Written request 1:
Answer these questions using the Extended Metadata overview.
(a) In which SEEK version was Extended Metadata added?
(b) What was the feature originally called?
(c) What is currently the only way of configuring it?
Written request 2:
Carry on the Extended Metadata overview from its last sentence.
┌─ Text excerpt
Extended Metadata Technical Overview

Introduction

Extended Metadata is a feature added to SEEK as part of version 1.11, originally to support MIAPPE but designed for future use. It provides the ability to define additional metadata attributes for a particular type, to support a particular standard (i.e MIAPPE).

It was originally referred to as ‘Custom Metadata’ but recently renamed to avoid confusion, as the metadata can only be extended but not entirely customised. You may sometimes hear or read it referred to as Custom Metadata, and they are the same thing.

It is not a feature a user would directly see, other than revealed through extensions that are made available:

… will reveal new fields below:

The attributes can be associated with a particular attribute type, and marked as optional or mandatory, and will be validated against. This is very similar to Samples.

Extended metadata will only be shown if defined within the database, which is currently the only way of configuring it.

How it works

Extended Metadata works in a very similar way to Samples, and shares a lot of the same code. Extended Metadata Types are defined, that describe a set of attributes with names and point to a SampleAttributeType to define the attribute type.

The Extended Metadata type is linked to a particular resource type in SEEK. Currently, it can be incorporated into the following types: Collection, DataFile, Document, Event, Model,Presentation,Sop, Project.

You can define the supported resource type as shown below:

ExtendedMetadataType.new(title: 'person', supported_type: 'YOUR_TYPE_NAME')

You can think of Extended Metadata being a Sample, but instead of standing alone is embedded within another type to extend it’s metadata. This is explained in the following high level representation.
└─
┌─ Records shown
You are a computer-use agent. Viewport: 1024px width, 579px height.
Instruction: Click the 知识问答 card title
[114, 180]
└─
┌─ Records shown
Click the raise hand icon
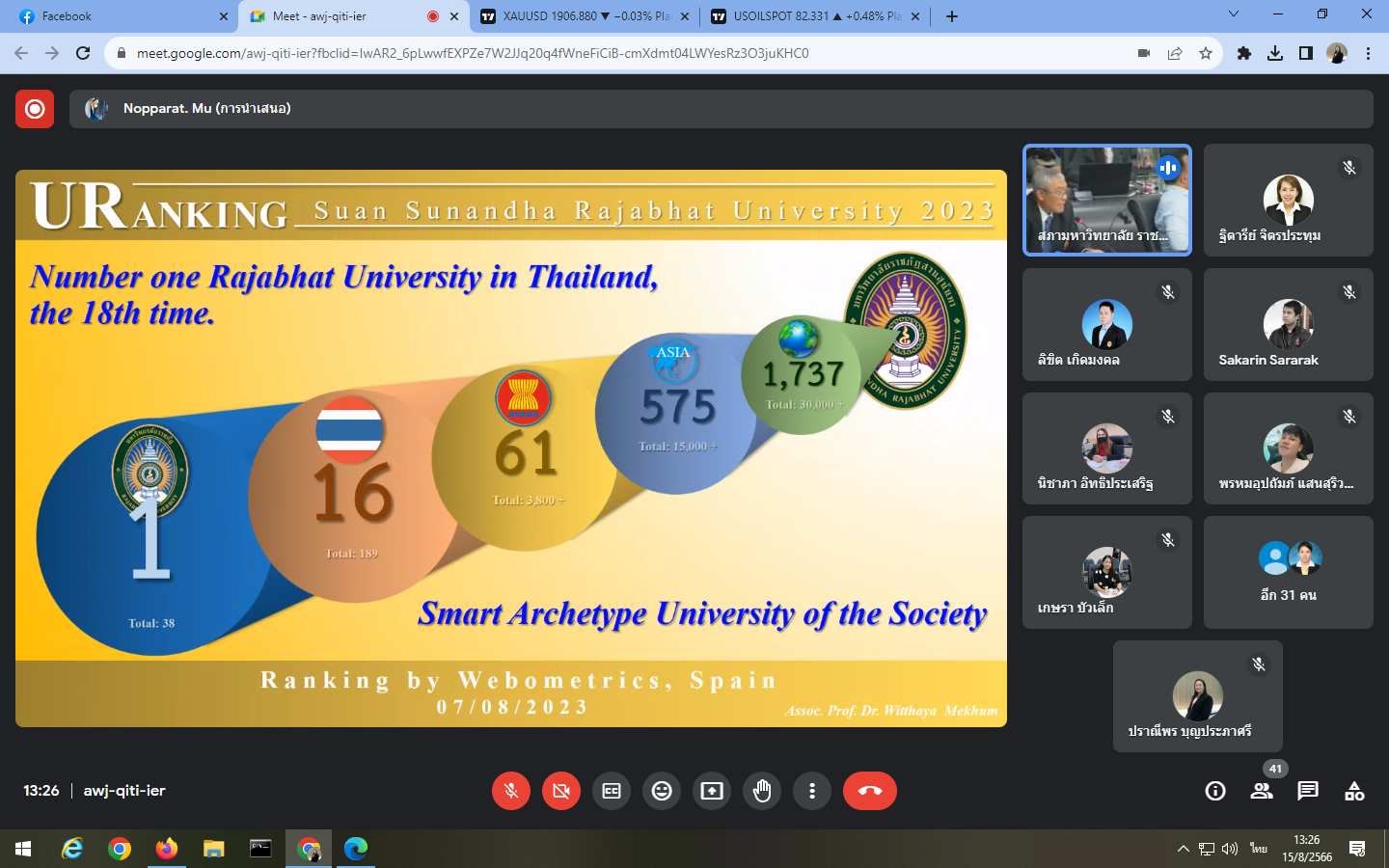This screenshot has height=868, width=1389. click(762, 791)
└─
Task result 1:
(a) Version 1.11.
(b) Custom Metadata.
(c) Defining it within the database.

Task result 2:
Currently, Extended Metadata can only be defined by directly making entries in the database. This is generally done through a seed file, for example the MIAPPE Extended Metadata Seed. By default only MIAPPE is provided, but other bespoke installations have used the ability to extend their own metadata, e.g. for ENA. We hope to include this as a pre-installed option in the future.

We are planning on making it easier for an instance administrator to define Extended Metadata themselves, initially through simple JSON or an Excel template, and then longer term through a user interface.

If you have a metadata scheme that you think is in a mature state and would like to be added as a default installation, or need help adding to your own instance, then please contact us

This is something we’ve been rolling out slowly and carefully, after initially using internally, because once defined and populated they are difficult to redefine.

## Define your own Extended Metadata type

If you are managing your own SEEK instance, you have the flexibility to define your project-specific Extended Metadata Types by populating the database with a seed file.

The following are the supported Extended Metadata Attribute Types, each accompanied by a corresponding code snippet for implementation and screenshot in SEEK.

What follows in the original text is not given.